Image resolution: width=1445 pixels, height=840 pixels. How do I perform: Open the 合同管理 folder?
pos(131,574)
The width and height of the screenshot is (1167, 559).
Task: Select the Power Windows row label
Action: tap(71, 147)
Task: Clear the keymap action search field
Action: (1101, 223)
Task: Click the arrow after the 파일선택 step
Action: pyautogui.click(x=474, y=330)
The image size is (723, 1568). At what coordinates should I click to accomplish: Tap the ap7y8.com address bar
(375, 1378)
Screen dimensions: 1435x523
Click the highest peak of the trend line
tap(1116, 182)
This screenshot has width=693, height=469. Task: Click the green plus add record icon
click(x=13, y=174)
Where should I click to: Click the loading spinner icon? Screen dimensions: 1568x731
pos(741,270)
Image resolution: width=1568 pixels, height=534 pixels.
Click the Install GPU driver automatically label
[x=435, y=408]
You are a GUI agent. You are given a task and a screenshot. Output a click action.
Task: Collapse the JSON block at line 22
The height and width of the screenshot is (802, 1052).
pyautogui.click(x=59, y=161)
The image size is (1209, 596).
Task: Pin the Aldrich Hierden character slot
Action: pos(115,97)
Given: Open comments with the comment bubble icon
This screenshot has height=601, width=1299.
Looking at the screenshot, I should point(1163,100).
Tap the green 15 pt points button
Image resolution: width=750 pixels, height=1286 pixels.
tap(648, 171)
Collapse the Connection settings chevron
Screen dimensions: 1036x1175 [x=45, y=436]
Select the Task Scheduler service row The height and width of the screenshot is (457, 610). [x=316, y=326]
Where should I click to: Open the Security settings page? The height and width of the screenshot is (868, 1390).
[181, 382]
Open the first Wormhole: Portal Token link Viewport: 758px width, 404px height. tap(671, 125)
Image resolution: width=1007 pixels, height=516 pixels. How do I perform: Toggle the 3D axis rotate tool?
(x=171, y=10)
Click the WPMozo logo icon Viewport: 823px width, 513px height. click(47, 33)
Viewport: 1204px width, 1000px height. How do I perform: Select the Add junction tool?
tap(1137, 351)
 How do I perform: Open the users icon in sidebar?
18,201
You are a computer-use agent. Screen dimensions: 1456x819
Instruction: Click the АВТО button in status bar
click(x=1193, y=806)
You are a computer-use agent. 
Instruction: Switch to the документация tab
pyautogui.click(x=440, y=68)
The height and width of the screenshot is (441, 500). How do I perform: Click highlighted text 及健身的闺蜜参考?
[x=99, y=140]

:::::

* **Action item**
Nothing but the lines from the one containing "The height and width of the screenshot is (802, 1052)." through the last line of the data above should be given again, each exactly as it stands.

* **Solution to the exercise**
The height and width of the screenshot is (802, 1052).
pyautogui.click(x=59, y=161)
The image size is (1209, 596).
Task: Pin the Aldrich Hierden character slot
Action: pos(115,97)
Given: Open comments with the comment bubble icon
This screenshot has height=601, width=1299.
Looking at the screenshot, I should point(1163,100).
Tap the green 15 pt points button
Image resolution: width=750 pixels, height=1286 pixels.
tap(648, 171)
Collapse the Connection settings chevron
Screen dimensions: 1036x1175 [x=45, y=436]
Select the Task Scheduler service row The height and width of the screenshot is (457, 610). [x=316, y=326]
Where should I click to: Open the Security settings page? The height and width of the screenshot is (868, 1390).
[181, 382]
Open the first Wormhole: Portal Token link Viewport: 758px width, 404px height. tap(671, 125)
Image resolution: width=1007 pixels, height=516 pixels. How do I perform: Toggle the 3D axis rotate tool?
(x=171, y=10)
Click the WPMozo logo icon Viewport: 823px width, 513px height. click(47, 33)
Viewport: 1204px width, 1000px height. How do I perform: Select the Add junction tool?
tap(1137, 351)
 How do I perform: Open the users icon in sidebar?
18,201
You are a computer-use agent. Screen dimensions: 1456x819
Instruction: Click the АВТО button in status bar
click(x=1193, y=806)
You are a computer-use agent. 
Instruction: Switch to the документация tab
pyautogui.click(x=440, y=68)
The height and width of the screenshot is (441, 500). How do I perform: Click highlighted text 及健身的闺蜜参考?
[x=99, y=140]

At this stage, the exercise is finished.